- Holcus leaf spot is a bacterial pathogen that typically enters corn plants through wounds caused by thunderstorms, high winds, or hail.
- Symptoms of this disease can be confused with injury from a herbicide or as a fungal disease, so it is important to carefully identify Holcus leaf spot.
- Generally, yield potential is not impacted by Holcus leaf spot.
Holcus leaf spot is a bacterial disease caused by the bacterium Pseudomonas syringae pv. syringae. This pathogen overwinters in a variety of hosts, including both monocot and dicot species. Incidence of the disease typically occurs earlier in the growing season after heavy winds or thunderstorms.1 Hail and damage from blowing soil can create plant wounds that enable disease transmission.2 Plant injury is not required for disease transmission, as Holcus leaf spot can also enter natural plant openings such as leaf stomata (transpiration openings).3 Extended wet weather and warm temperatures can also increase the appearance of symptoms, but new leaves typically are not affected.(1,2)

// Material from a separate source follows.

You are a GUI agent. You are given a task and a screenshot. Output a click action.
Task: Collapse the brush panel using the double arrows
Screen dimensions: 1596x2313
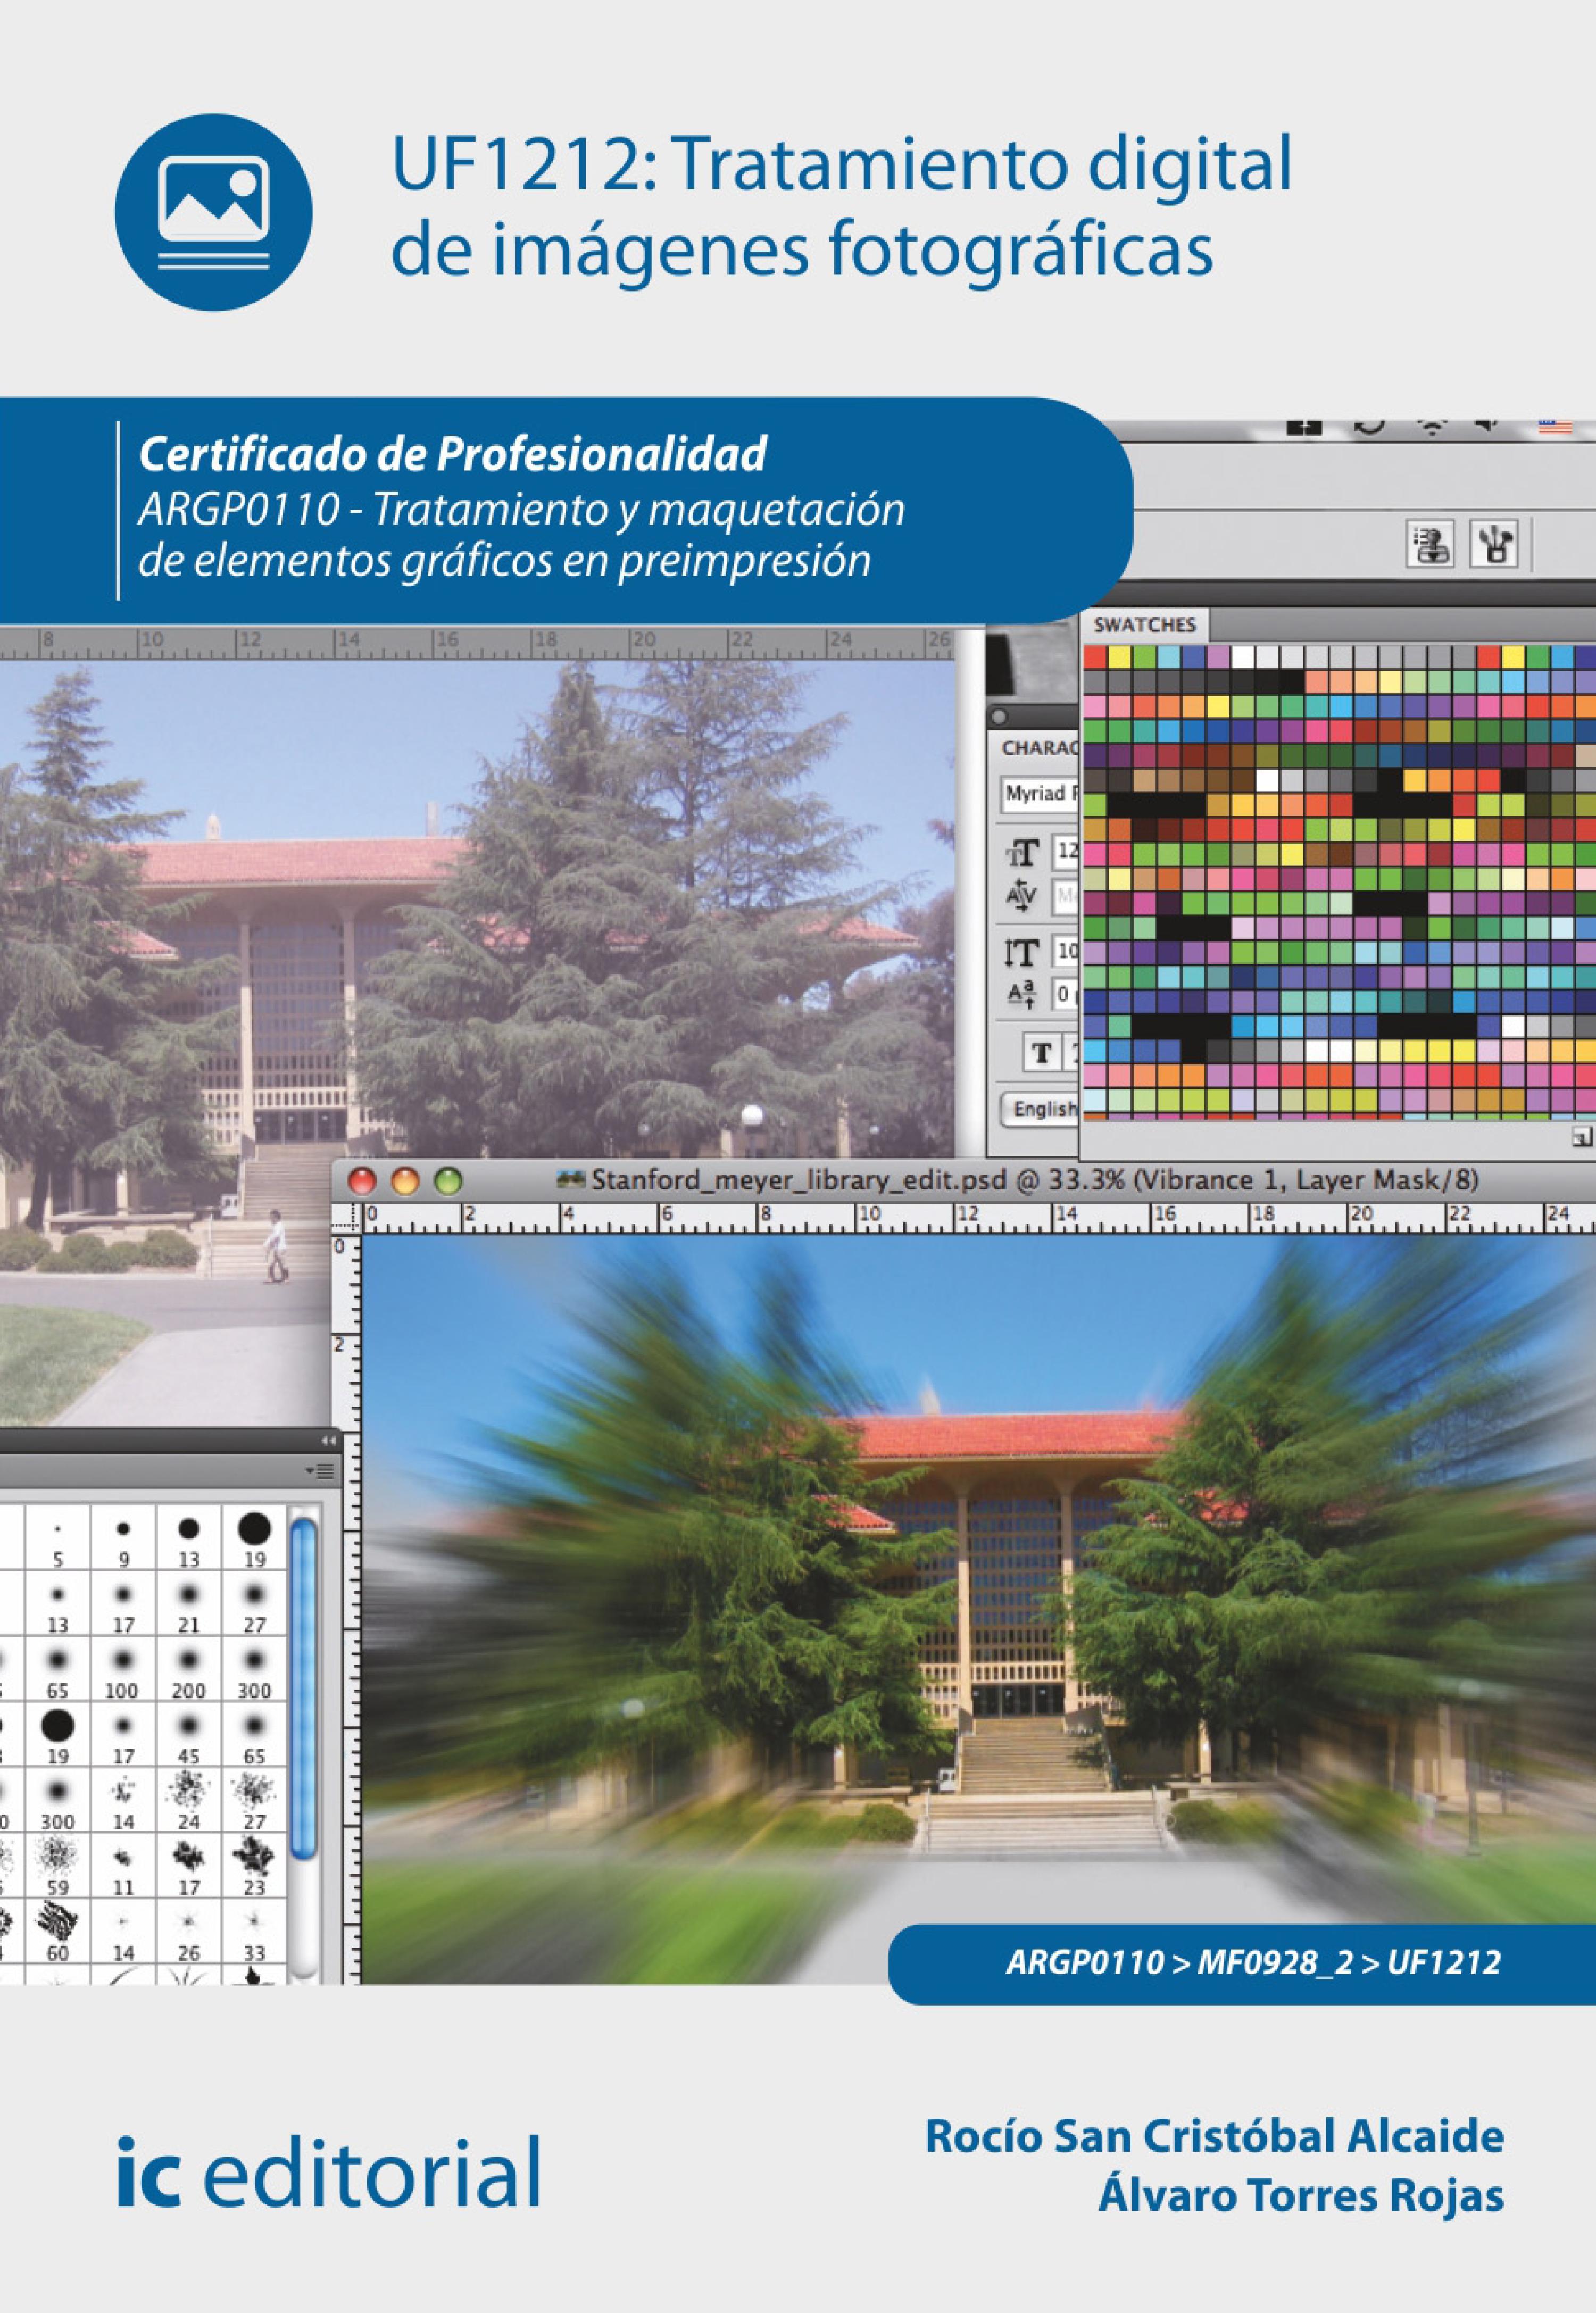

Symptoms of Holcus leaf spot begin as dark green lesions with water-soaked margins near the tips of lower corn leaves and progress into round or oval shaped light brown to white spots around 1/8- to 1/4-inch in diameter. Reddish brown margins can form around the lesions surrounded by yellow halos (Figure 1).1 Lesions can expand and merge into streaks of necrotic tissue, eventually drying out and having a papery texture.(2)
Figure 1. Holcus leaf spot lesion with a distinctive halo.
Holcus leaf spot can be confused with paraquat drift damage because both the corn crop and several surrounding weed host species may express similar symptoms.3 Holcus leaf spot may also be mistaken for a fungal disease like eyespot, which also has round spots with a brown border and yellow halo (Figure 2) .2 However, eyespot lesions are considerably smaller and more numerous than those of Holcus leaf spot as shown when comparing Figures 1 and 2. Misdiagnosing a bacterial disease as a fungal disease can lead to unnecessary fungicide application.
Figure 2. Eyespot lesions on a corn leaf, which are smaller and more numerous than Holcus leaf spot lesions.
Impact on Corn Crop
Holcus leaf spot is generally superficial and does not negatively impact corn yield potential. Management of weedy hosts and tillage may help reduce overwintering of the pathogen in crop residue, but only when it is practical to do so.3 There are no in-season management options for Holcus leaf spot. It is important to carefully distinguish between Holcus leaf spot, which does not require treatment, and a possible fungal disease, which may benefit from a fungicide application.